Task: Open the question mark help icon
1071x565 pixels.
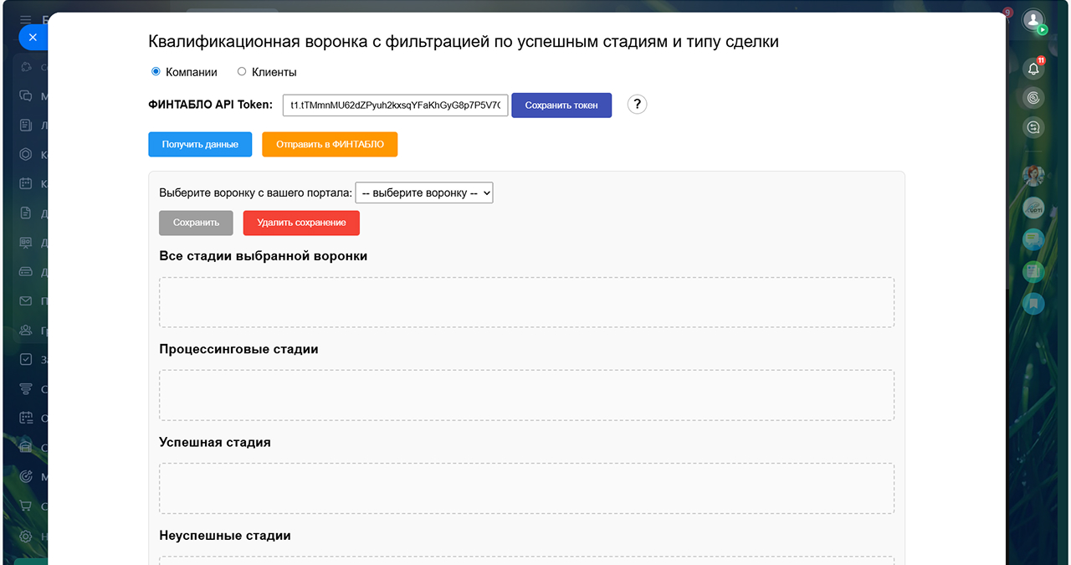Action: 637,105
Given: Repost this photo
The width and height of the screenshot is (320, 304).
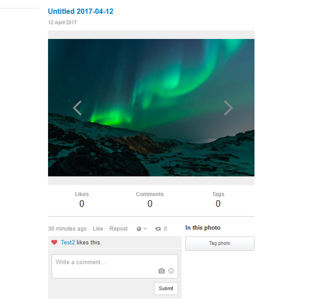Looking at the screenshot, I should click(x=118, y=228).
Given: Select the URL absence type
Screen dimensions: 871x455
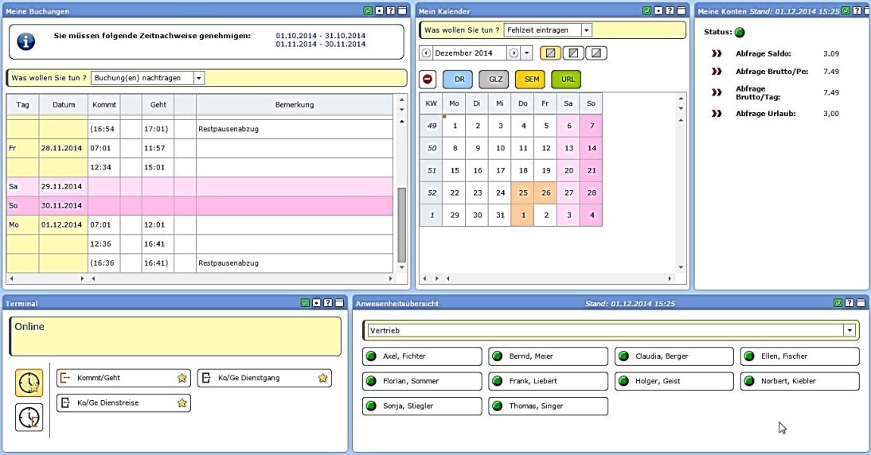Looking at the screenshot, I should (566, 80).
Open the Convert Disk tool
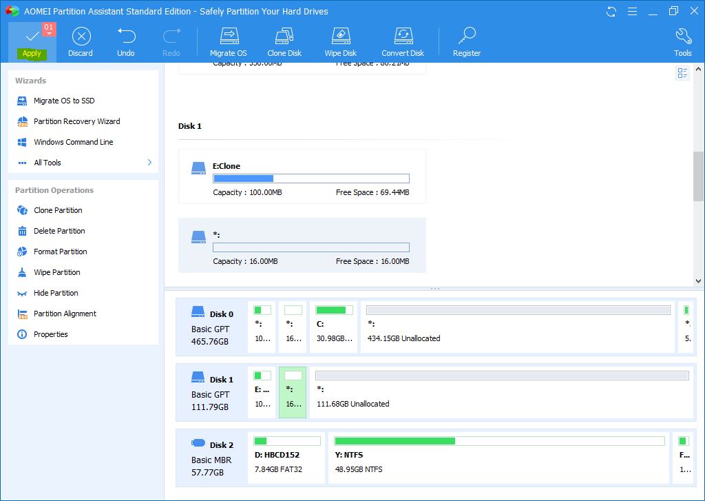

---

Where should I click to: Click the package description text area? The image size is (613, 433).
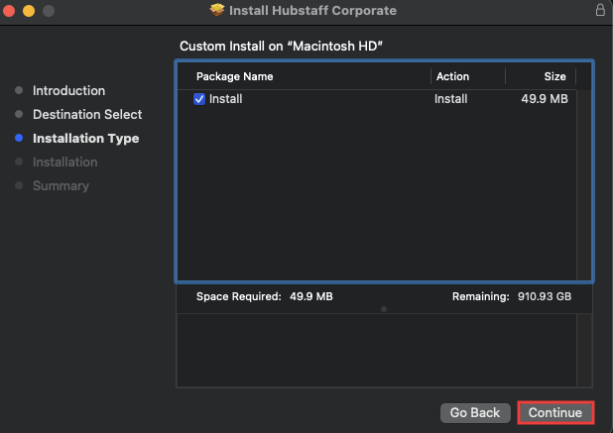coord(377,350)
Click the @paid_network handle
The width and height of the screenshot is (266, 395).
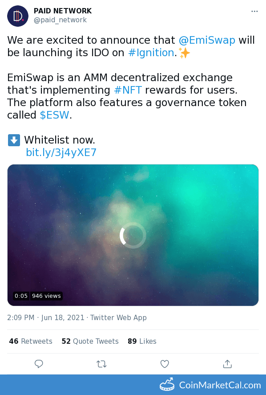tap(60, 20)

> GIVEN PROBLEM
Copy out the items above exactly, everything from the line containing "Where should I" down to the line containing "tap(60, 20)", both included, and omit the pictures.

> RESULT
Where should I click to: Click the package description text area? The image size is (613, 433).
coord(377,350)
Click the @paid_network handle
The width and height of the screenshot is (266, 395).
tap(60, 20)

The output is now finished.